Failed nodes will be automatically removed after 72 hours. This can happen if a node does not shutdown cleanly or if the process supervisor does not give the agent long enough to gracefully leave the cluster. Until then, Consul periodically tries to reconnect to the failed node. After 72 hours, Consul will reap failed nodes and stop trying to reconnect.
This sequence can be accelerated with the [`force-leave`](/docs/commands/force-leave.html) command. Nodes running as servers will be removed from the Raft quorum. Force-leave may also be used to remove nodes that have accidentally joined the datacenter. Force-leave can only be applied to the nodes in its respective datacenter and cannot be executed on the nodes outside the datacenter.

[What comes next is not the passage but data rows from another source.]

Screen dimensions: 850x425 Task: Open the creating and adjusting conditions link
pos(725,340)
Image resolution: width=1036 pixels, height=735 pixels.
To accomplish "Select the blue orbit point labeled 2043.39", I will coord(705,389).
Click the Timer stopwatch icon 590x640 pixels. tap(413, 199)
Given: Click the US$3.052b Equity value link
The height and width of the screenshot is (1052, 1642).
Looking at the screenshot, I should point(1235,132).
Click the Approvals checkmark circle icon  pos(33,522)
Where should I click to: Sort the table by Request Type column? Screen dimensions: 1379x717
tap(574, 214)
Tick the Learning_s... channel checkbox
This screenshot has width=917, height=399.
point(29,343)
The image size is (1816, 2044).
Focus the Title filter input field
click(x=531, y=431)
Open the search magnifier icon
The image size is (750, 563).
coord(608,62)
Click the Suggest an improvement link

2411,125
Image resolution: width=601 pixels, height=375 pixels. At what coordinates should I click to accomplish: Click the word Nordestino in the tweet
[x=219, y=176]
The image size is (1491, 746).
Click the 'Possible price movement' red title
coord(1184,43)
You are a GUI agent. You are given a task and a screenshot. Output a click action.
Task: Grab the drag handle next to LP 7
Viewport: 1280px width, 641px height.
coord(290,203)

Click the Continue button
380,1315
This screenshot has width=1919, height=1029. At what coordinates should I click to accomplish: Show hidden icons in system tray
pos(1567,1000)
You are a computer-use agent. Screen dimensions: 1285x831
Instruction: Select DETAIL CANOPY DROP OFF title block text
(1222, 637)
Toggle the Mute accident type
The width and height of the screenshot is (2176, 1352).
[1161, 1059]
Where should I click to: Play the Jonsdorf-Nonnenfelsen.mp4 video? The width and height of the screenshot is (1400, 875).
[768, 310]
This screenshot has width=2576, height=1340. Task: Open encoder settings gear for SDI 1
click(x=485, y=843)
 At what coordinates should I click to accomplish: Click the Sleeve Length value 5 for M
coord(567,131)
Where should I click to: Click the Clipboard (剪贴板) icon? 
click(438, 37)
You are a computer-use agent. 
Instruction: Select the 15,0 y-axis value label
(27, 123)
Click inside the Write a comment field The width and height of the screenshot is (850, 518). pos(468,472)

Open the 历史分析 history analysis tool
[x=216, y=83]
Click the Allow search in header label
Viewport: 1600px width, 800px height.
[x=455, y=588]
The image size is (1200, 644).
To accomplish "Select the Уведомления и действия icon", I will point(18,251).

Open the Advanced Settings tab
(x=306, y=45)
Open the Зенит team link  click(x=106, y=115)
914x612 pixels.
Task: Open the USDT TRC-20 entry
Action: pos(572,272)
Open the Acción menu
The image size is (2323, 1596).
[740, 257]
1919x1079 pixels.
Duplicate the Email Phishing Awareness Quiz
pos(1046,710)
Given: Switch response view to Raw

Alternately, servers can be removed using [`remove-peer`](/docs/commands/operator/raft.html#remove-peer) if `force-leave` is not effective in removing the nodes.
If the leader is affected by an outage, then read the [outage recovery](/docs/guides/outage.html) guide. Depending on your scenario, several options for recovery may be possible.
To remove all agents that accidentally joined the wrong set of servers, clear out the contents of the data directory (`-data-dir`) on both client and server nodes.
The [Autopilot](/docs/guides/autopilot.html) (Enterprise) feature automatically cleans up dead servers instead of waiting 72 hours. Dead servers will periodically be cleaned up and removed from the Raft peer set, to prevent them from interfering with the quorum size and leader elections.
Removing any server must be done carefully. For a cluster of `N` servers to function properly, `(N/2) + 1` must be available. Before removing an old server from the cluster, the new server must be added in order to make the cluster failure tolerant. The old server can then be removed.